You could use np.array(list(result.items()), dtype=dtype):

import numpy as np result = {0: 1.1181753789488595, 1: 0.5566080288678394, 2: 0.4718269778030734, 3: 0.48716683119447185, 4: 1.0, 5: 0.1395076201641266, 6: 0.20941558441558442}  names = ['id','data'] formats = ['f8','f8'] dtype = dict(names = names, formats=formats) array = np.array(list(result.items()), dtype=dtype)  print(repr(array)) 

yields

array([(0.0, 1.1181753789488595), (1.0, 0.5566080288678394),        (2.0, 0.4718269778030734), (3.0, 0.48716683119447185), (4.0, 1.0),        (5.0, 0.1395076201641266), (6.0, 0.20941558441558442)],        dtype=[('id', '<f8'), ('data', '<f8')]) 

If you don't want to create the intermediate list of tuples, list(result.items()), then you could instead use np.fromiter:

In Python2:

array = np.fromiter(result.iteritems(), dtype=dtype, count=len(result)) 

In Python3:

array = np.fromiter(result.items(), dtype=dtype, count=len(result)) 

Why using the list [key,val] does not work:

By the way, your attempt,

numpy.array([[key,val] for (key,val) in result.iteritems()],dtype) 

was very close to working.

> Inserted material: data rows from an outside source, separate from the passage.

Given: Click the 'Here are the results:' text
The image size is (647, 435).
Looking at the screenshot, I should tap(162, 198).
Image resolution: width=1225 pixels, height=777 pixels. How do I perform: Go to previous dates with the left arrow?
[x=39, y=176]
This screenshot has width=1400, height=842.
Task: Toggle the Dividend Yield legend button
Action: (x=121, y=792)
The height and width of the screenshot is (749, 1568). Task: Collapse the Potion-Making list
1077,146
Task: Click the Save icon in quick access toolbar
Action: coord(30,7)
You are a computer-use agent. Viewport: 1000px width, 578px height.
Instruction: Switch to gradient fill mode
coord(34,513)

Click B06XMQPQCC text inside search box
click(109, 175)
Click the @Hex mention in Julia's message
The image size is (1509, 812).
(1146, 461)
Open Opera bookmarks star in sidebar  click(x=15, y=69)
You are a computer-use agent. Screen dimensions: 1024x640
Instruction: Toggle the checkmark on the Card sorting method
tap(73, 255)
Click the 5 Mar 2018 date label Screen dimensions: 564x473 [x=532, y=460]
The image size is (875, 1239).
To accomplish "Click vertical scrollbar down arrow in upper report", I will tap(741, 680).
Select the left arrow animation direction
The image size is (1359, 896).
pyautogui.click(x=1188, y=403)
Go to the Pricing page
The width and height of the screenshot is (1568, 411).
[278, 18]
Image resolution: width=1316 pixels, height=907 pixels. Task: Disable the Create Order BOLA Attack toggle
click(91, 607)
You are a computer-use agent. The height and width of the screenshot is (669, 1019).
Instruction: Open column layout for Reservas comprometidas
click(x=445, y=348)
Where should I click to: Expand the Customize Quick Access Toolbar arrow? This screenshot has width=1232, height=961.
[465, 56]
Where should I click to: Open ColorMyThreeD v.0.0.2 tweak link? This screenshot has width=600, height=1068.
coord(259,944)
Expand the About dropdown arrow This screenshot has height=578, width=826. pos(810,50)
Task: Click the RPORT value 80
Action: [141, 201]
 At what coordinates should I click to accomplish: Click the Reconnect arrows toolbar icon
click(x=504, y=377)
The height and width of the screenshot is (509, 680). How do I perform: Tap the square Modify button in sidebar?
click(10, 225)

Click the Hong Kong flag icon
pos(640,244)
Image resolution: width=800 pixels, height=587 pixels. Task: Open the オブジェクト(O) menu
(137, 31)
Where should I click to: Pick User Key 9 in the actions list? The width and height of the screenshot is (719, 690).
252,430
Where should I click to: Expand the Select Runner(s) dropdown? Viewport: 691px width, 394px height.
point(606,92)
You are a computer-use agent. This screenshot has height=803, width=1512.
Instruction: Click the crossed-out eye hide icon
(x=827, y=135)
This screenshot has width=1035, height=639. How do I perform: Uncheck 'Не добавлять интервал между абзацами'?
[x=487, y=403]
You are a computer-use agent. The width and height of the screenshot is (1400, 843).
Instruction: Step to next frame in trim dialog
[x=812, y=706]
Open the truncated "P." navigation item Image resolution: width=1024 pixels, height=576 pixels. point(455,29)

If you change the list [key, val] to the tuple (key, val), then it would have worked. Of course,

numpy.array([(key,val) for (key,val) in result.iteritems()], dtype) 

is the same thing as

numpy.array(result.items(), dtype) 

in Python2, or

numpy.array(list(result.items()), dtype) 

in Python3.


np.array treats lists differently than tuples: Robert Kern explains:

As a rule, tuples are considered "scalar" records and lists are recursed upon. This rule helps numpy.array() figure out which sequences are records and which are other sequences to be recursed upon; i.e. which sequences create another dimension and which are the atomic elements.

Since (0.0, 1.1181753789488595) is considered one of those atomic elements, it should be a tuple, not a list.